DEL
Mannheim gewinnt erneut Topspiel - Spektakel in Wolfsburg

Nach dem überragenden Saisonstart des EHC Red Bull München spielt aktuell Eishockey-Meister Adler Mannheim in einer eigenen Liga. In München gewannen die Adler das neunte Spiel in Serie. Münchens Vorsprung schmilzt.

Sonntag, 15.12.2019, 21:40 Uhr aktualisiert: 15.12.2019, 21:42 Uhr
Die Spieler der Adler Mannheim jubeln nach dem zweiten Sieg binnen einer Woche in München.
Die Spieler der Adler Mannheim jubeln nach dem zweiten Sieg binnen einer Woche in München. Foto: Lino Mirgeler

München (dpa) - Meister Adler Mannheim kommt dem Tabellenführer EHC Red Bull München nach dem zweiten Sieg im zweiten Spitzenspiel der Deutschen Eishockey Liga binnen einer Woche immer näher.

Am Sonntag gewann das Team von Trainer Pavel Gross nach starker Leistung 4:2 (1:1, 3:1, 0:0) beim bislang so souveränen Spitzenreiter. Doch der Vorsprung schmilzt immer mehr nach der vierten Münchner Niederlage aus den vergangenen fünf Spielen.

Nach 27 von 52 Vorrundenspielen ist Mannheim als Tabellendritter mit nun 55 Punkten bis auf sechs Zähler an die ersatzgeschwächten Münchner herangerückt. Der Tabellenzweite Straubing Tigers hat nach dem 4:3 (0:1, 3:1, 0:1) nach Penaltyschießen bei den Krefeld Pinguinen nur noch drei Punkte Rückstand auf München und kann am Dienstag im direkten Duell nach Punkten gleichziehen.

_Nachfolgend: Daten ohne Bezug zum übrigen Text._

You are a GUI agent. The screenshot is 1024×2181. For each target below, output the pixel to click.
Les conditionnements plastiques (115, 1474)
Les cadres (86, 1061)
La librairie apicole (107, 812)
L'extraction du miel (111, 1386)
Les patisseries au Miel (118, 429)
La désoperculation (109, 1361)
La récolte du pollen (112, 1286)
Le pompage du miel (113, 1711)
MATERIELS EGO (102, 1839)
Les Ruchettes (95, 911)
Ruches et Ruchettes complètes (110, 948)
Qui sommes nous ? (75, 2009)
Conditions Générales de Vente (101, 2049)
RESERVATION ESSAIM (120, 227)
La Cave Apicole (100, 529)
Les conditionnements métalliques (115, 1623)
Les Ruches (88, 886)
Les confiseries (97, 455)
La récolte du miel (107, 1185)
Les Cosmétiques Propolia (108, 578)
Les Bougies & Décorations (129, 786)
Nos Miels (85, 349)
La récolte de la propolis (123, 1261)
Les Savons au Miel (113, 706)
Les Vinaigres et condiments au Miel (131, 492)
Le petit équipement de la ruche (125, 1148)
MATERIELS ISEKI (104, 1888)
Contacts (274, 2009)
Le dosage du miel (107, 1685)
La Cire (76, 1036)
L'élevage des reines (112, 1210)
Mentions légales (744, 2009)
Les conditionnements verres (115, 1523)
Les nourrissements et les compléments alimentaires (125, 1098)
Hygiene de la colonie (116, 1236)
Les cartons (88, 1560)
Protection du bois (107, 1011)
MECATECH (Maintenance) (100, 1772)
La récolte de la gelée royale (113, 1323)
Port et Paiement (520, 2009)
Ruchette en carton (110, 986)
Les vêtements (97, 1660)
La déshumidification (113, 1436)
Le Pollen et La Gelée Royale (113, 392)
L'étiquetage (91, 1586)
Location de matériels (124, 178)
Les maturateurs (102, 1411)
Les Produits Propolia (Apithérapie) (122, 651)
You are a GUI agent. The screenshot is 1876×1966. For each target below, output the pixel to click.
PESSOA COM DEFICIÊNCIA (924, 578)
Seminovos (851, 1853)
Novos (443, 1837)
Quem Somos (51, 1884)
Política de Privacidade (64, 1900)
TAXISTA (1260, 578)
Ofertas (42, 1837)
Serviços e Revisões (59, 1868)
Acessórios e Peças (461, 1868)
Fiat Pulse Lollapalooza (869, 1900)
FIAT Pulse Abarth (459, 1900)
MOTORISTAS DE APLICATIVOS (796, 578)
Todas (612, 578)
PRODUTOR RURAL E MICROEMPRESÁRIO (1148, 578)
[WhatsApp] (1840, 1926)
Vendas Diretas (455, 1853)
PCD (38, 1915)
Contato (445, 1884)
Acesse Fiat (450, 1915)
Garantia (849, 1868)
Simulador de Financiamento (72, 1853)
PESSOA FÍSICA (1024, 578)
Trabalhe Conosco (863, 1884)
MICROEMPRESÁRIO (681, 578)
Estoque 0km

«Mit der Qualität auf dem Eis, der Stimmung und der Kulisse war das heute wieder Werbung für unseren Sport», sagte Adler-Coach Gross. Bereits vor einer Woche hatte Mannheim 3:2 nach Verlängerung in München gewonnen, nun machten die Adler nach Toren von Nicolas Krämmer (16.), Björn Krupp (34.), Matthias Plachta (36.) und David Wolf (40.) sogar drei Punkte gut. Verteidiger Krupp traf dabei zum ersten Mal seit rund zwei Jahren wieder in der DEL .

Für Mannheim war es der neunte Sieg in Serie. Für die notgedrungen mit ihrem dritten Torhüter Daniel Fiessinger angetretenen Münchner trafen Chris Bourque (10.) und Robert Sanguinetti (22.).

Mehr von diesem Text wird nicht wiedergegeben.